Peripheral Vascular Disease Clinical Trial
The objective of this clinical investigation is to evaluate the early and mid-term outcome (after 6 and 12 months) and the long-term (up to 24 months) outcome of the Zilver PTX paclitaxel-eluting stent (Cook) versus bypass surgery for the treatment of TASC C&D femoropopliteal lesions.
A global noticeable tendency is the increasing prevalence of peripheral artery disease (PAD).
Approximately 27 million people in Europe and North America are affected by PAD. Risk factors
attaining this high prevalence include age, obesity, nicotine abuse, hypertension,
hyperlipidemia, diabetes and family history. PAD can present itself asymptomatically or
symptomatically by intermittent claudication (IC) or critical limb ischemia (CLI).
The conservative treatment of PAD comprises of smoking cessation, exercise and management of
other risk factors associated with the disease. However, a medical intervention is indicated
in those patients presenting with disabling IC, CLI or in cases where conservative treatment
does not afford relief.
The Inter-Society Consensus for the Management of PAD (TASC II) published an overview of the
different categories of PAD. The TASC II recommendations for the treatment of femoral
popliteal lesions are shown in Figure 1. For TASC A & B lesions, the endovascular treatment
is preferred and for TASC C & D lesions, the surgical treatment is preferred.

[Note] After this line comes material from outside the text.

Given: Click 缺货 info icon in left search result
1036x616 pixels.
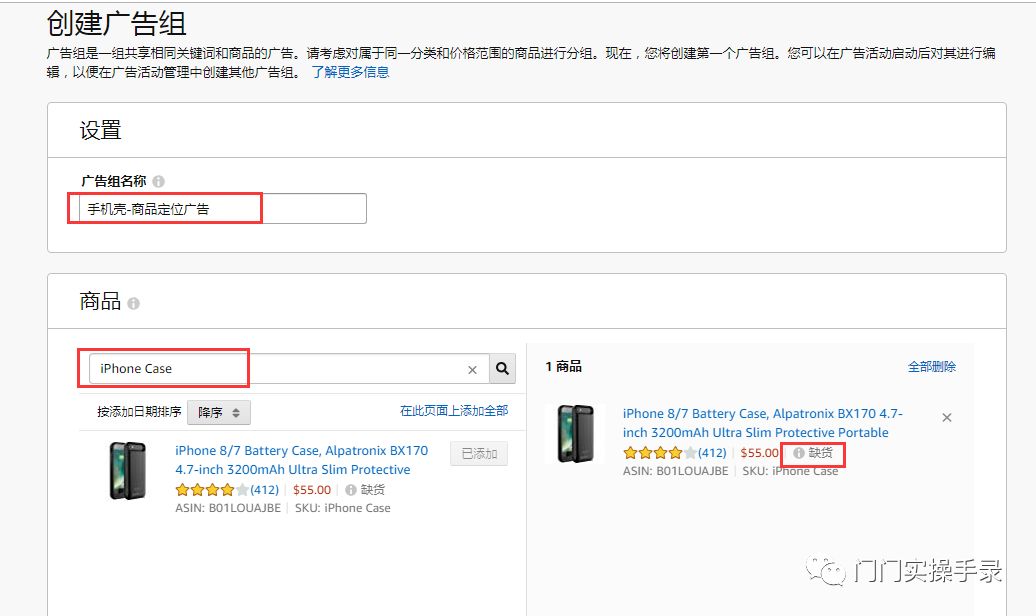Looking at the screenshot, I should (x=351, y=490).
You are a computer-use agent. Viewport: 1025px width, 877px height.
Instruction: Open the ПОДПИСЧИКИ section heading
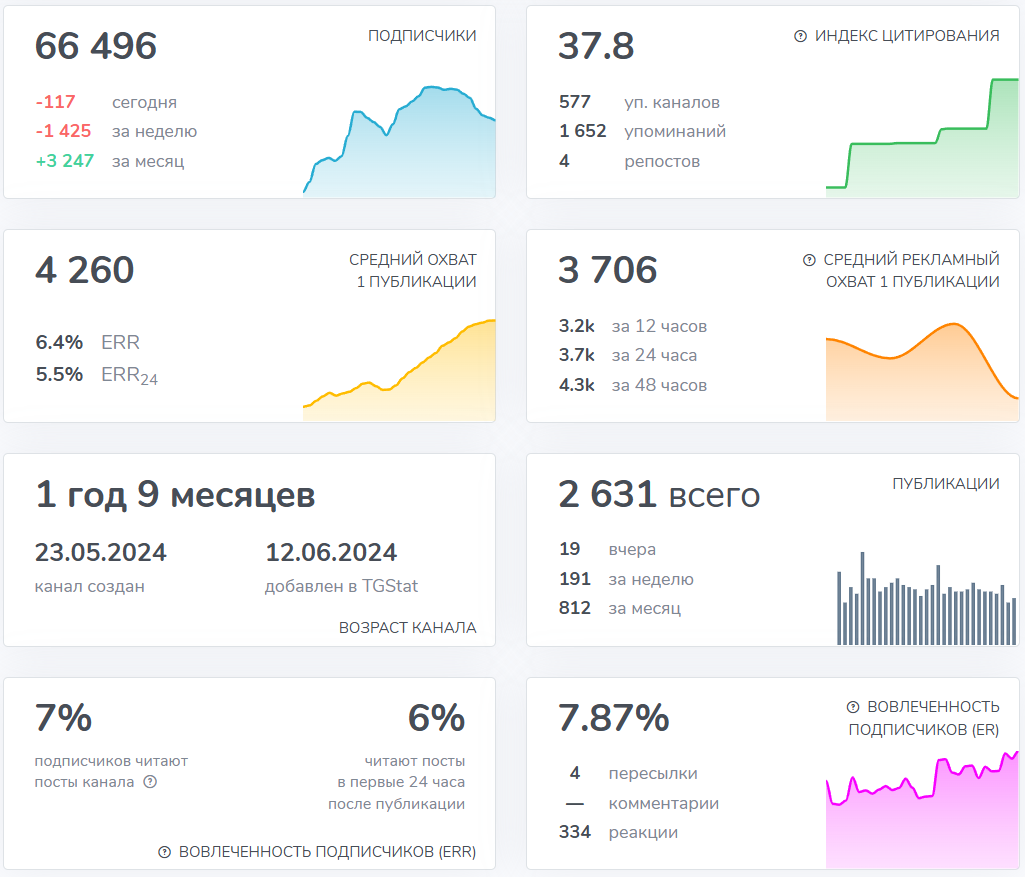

The surgical treatment with prosthetic bypasses yielded good results in numerous trials.
Berglund, Björck and Elfström (2005) conducted a retrospective study in which 499 patients
were assessed. These patients received an above-knee femoropopliteal bypass with a saphenous
vein graft (139 subjects) or an ePTFE graft (360 subjects). Primary patency after 12 months
was 87% and 75% for the venous bypass and prosthetic bypass respectively. Jensen et al.
(2007) investigated 427 patients in a randomized trial with patients who underwent an
above-knee femoropopliteal bypass. Eventually, 205 patients received a PTFE bypass graft and
208 received a Dacron bypass graft (14 patients were excluded). The primary patency rates
after 12 months were 70% and 78% for PTFE and Dacron respectively. Kedora et al. (2007)
compared 86 patients (100 limbs) with femoropopliteal artery occlusive disease in their
randomized trial. 50 limbs were treated with angioplasty and one or more self-expanding stent
grafts, the other 50 limbs were treated with a synthetic Dacron or ePTFE bypass graft. After
12 months, the primary patency for the bypass group was 74.2%. In a similar study setup,
McQuade, Gable, Hohman, Pearl & Theune (2009) studied 100 limbs in 86 patients with
superficial femoral artery occlusive disease. 50 limbs were treated with angioplasty and one
or more stent grafts, the other randomized 50 limbs were treated with a synthetic Dacron or
ePTFE bypass graft. The bypass arm of this study had a primary patency after 12 months of
77%. A total of 27 patients with TASC D lesions in the superficial femoral artery were
analyzed by Hines, Wain, Montecalvo & Feuerman (2010). All patients received a bypass with an
endoscopic saphenous vein. After 12 months the primary patency was 73.2%.
At the LINC congress Bosiers (2012) presented an analysis on 100 surgical primary patent
bypasses. Surgical primary patency is measured by assessing flow through the bypass.
Endovascular primary patency is measured by the absence of binary restenosis (PSV≥2.4),
assessed at the proximal and distal anastomoses. A total of 89% of the surgical primary
patent bypasses was evaluated as endovascular patent. This analysis shows a margin of
approximately 10% which can be taken into account when interpreting the primary patency of
surgical bypasses.
Dake et al. (2011) examined 900 lesions in the superficial and popliteal arteries treated
with one or more Zilver PTX drug-eluting stents. The mean lesion length was 99.5 (±82.1) mm
and the primary patency after 12 months was 86.2%.
Comparison of the surgical bypass with an endovascular approach in femoropopliteal lesions is
been a study set-up that has been used many times. To date, a randomized control between
bypass and the new drug-eluting technology as not been conducted. The purpose of this trial
is to compare the results of a prosthetic bypass treatment with the Zilver PTX drug-eluting
stent treatment. Historical data of the primary patency bypass results, taken the 10%
difference between surgical and endovascular patencies into account, gives an endovascular
primary patency of approximately 70%. In this non-inferiority trial, the proposed primary
patency of the Zilver PTX drug-eluting stent is set at 80% to show that the treatment with a
drug-eluting stent is comparable to the treatment with a prosthetic bypass.